Search   Object-Z Publishing   Cobol University   Feedback   Contact Us   Membership   Ad Info
 
 

 

Object-Z Systems

    

  

 Best Paper of 2000

The Realities of Language Conversions
January 2, 2001

By Andrey A. Terekhov, St. Petersburg State University
Chris Verhoef, Free University of Amsterdam

Billions of lines written in Cobol, PL/I, and other mature languages are still in active use. Many developers have tried to convert these languages to more modern ones, but few have succeeded. This article sheds light on the realities of language conversions and discusses the possibilities and limitations of automated language converters.

The most influential cost drivers of software engineering relate to management, personnel, and team capability—not software tools, although software vendors and academic researchers emphasize them. Many managers become victims of quack software modification tools and services. This mechanism, also known as the silver-bullet syndrome, is what anthropologists call name magic: you just say the name of the thing—“Cobol to Java”—and you have its full power at your disposal.

As the term name magic indicates, you don’t need proof to support your claims. Anyone desperate for solutions will whole-heartedly accept those unsupported claims. (1) In fact, many software industry decision-makers find themselves trapped in huge amounts of legacy code, in dire need of modification. At the same time, software engineering educators deliver people skilled in contemporary development rather than enhancement programming, let alone geriatric care for aging legacy applications. Capers Jones (2) even thinks that this phenomenon is one of the 60 most important risks in software engineering. You do not have to be a rocket scientist to figure out that a language converter could solve your personnel problems: a language conversion is supposed to bridge the gap between available knowledge of people and the knowledge needed to solve legacy problems. Is it that easy? This article sheds light on the realities of language conversions; it also provides simple examples that expose the problems— anyone involved in software engineering can understand them.

So How Hard Is Language Conversion?

We encountered a company stating about a Cobol–to–Visual Basic converter, “The converter runs as a simple wizard: it is intended to be something a secretary can run.” Furthermore, at a panel of the International Conference on Software Maintenance, a researcher discussing the next century’s challenges implied that automated conversion is solved and that the next challenge is paradigm-shift conversion. This means not only converting Cobol to C++ but also text-based procedural code into Web-enabled object-oriented C++. From such observations, we could conclude that automated language conversions are easy. And let’s face it, converting the Cobol calculation ADD 1.005 TO A to its equivalent in VB, A = A +1.005, is indeed very easy. Any simple tool can do it. On the other hand, language conversion seems to be risky business. We know of three companies that went bankrupt and two departments of large software-intensive enterprises that were dismantled, all because of failed language conversion projects. Tom Holmes from Reasoning states that if success means making a profit, then most conversion projects are not successful. A reader of a preliminary version of this article told us of an enterprise that spent $50 million on failed language conversion projects. In his book on computing calamities, Robert Glass mentions the failure of a translation system that would convert software from an obsolete system to a new one. Management told the developers that the conversion problem was limited in scope and that they would need only to convert a limited set of constructs. This turned out not to be true. The postmortem analysis indicated that the converter was perhaps 10 times more complicated than expected; suddenly, what had been technically feasible became economically and technically infeasible. (3)   

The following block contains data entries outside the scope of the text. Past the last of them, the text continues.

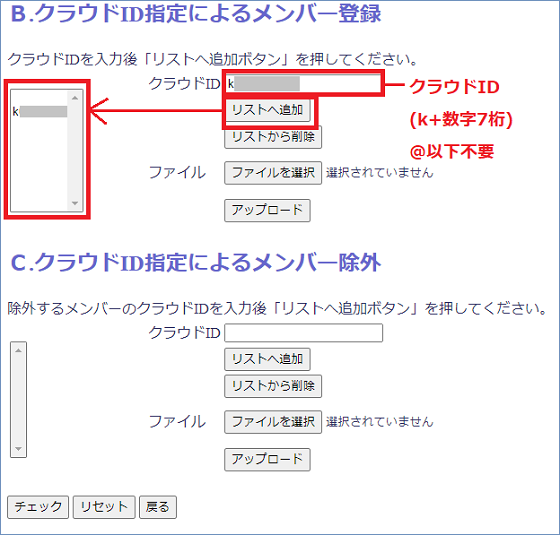Click リストから削除 under member exclusion
This screenshot has width=560, height=535.
(273, 386)
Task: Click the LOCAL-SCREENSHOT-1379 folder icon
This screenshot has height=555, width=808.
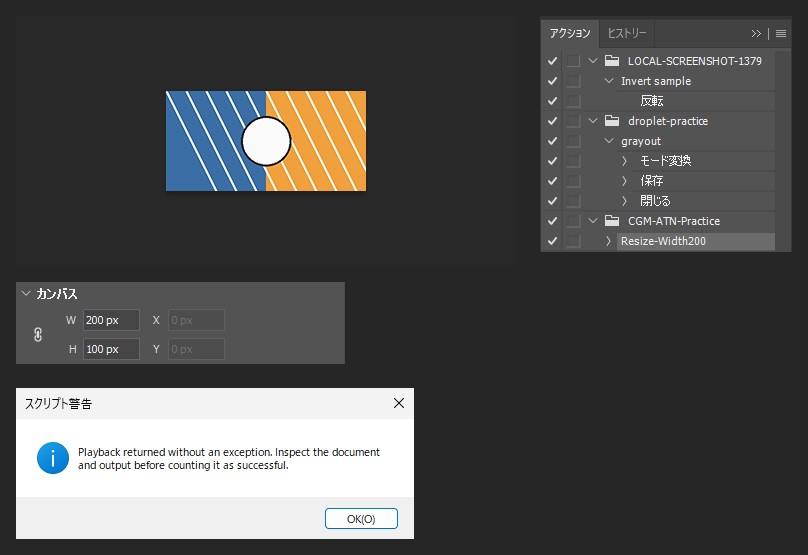Action: coord(612,61)
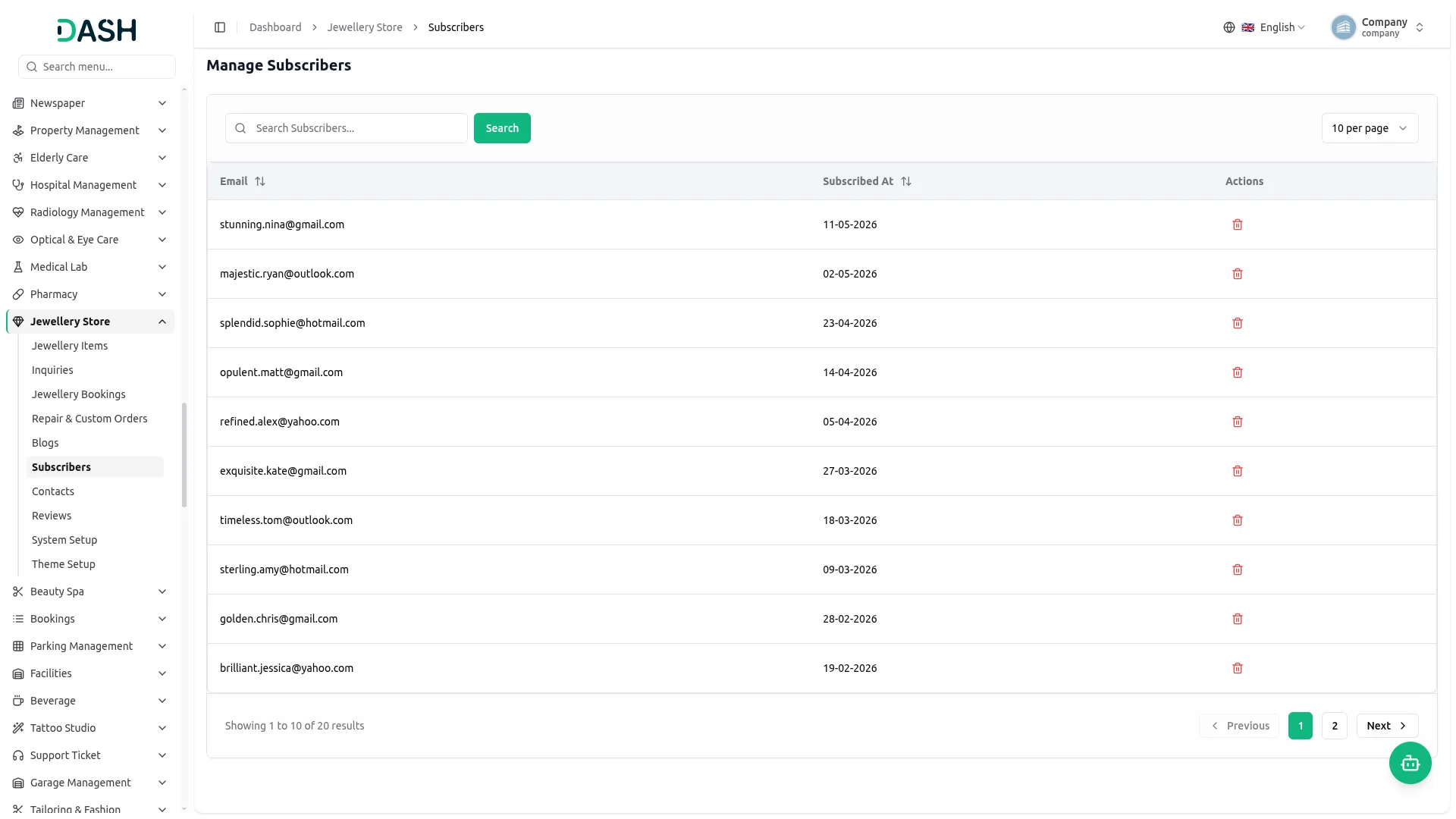Open Jewellery Bookings in sidebar

coord(79,394)
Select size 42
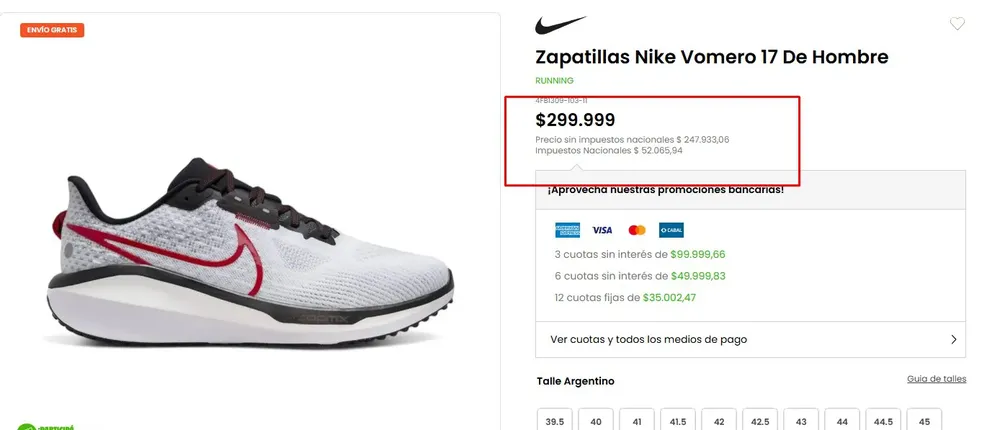 tap(718, 421)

In the news group alt.folklore.computers, S.C. Sprong, who ported software from Fortran to C, stated, “Low-level porting, even with provided documentation, is one of the blackest software arts; knowing how to do it well will surely get you a first-class ticket to hell.”

Needless to say, there is a lot of disagreement on the complexity of language conversion. Perhaps it is theoretically possible to automatically improve a software system’s structure to achieve a paradigm shift—for example, by introducing OO concepts. However, this is very difficult to automate and it implies a lot of human intervention. (4) However, the payoff is commensurately large, especially for systems with indefinite life spans. Due to automation problems, most conversion tools apply the technology of syntactic conversion. Even with this seemingly simple and low-level approach, many difficulties occur, and the scale of those intricacies is not yet fully understood.

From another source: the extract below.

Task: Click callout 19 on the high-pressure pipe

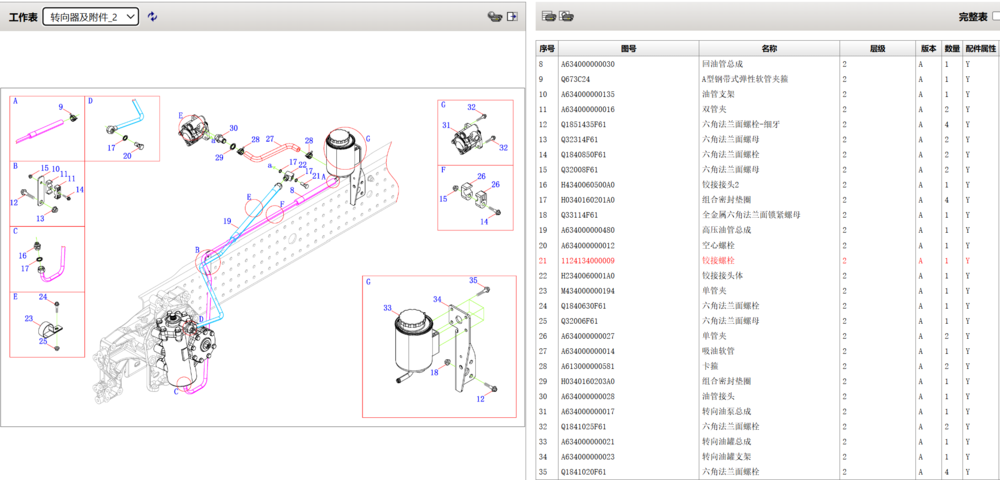Action: [x=227, y=221]
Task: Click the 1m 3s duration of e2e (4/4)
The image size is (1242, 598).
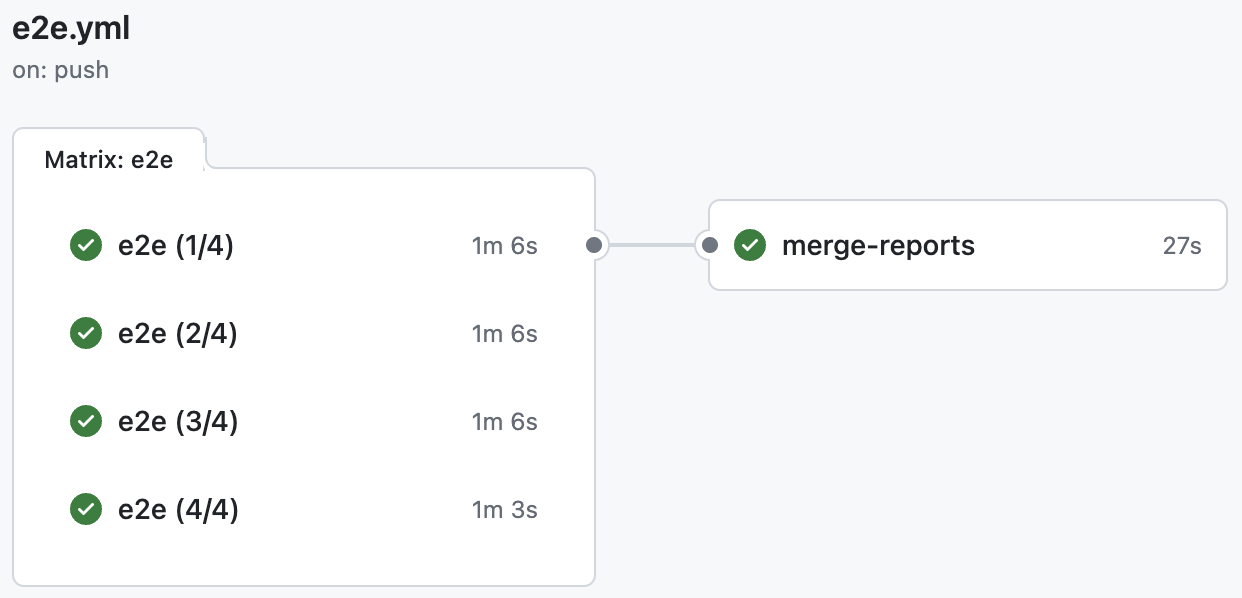Action: pos(504,510)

The problem statement for language conversion is simple: convert this system to that language without changing the external behavior.

Despite the lack of solid publications about language conversions (we listed the most useful references, (5–13) but some are difficult to find or are in German, so contact us for copies or pointers), lots of vendors advertise migration tools and services. Many companies say they can convert your systems to whatever language you want. Although some of them may be doing a great job, others who claim to have technology and skills are not. For instance, one company advertising on the Internet provided examples of converted code that appeared not even to be compilable. Another company claimed to be able to convert Power-Builder to Java, but after our inquiries they had neither the experience nor the tools to do the job. Instead, they were claiming to have a process! In a quote (which we translated from German to English) from his book on OO software migration, Harry Sneed summarizes the state of the practice in the transformation marketplace as follows: (12)  “The reality looks different. Those who can read between the lines recognize that the problems are grossly simplified and that the advertised products are far from being ripe for use in practice.”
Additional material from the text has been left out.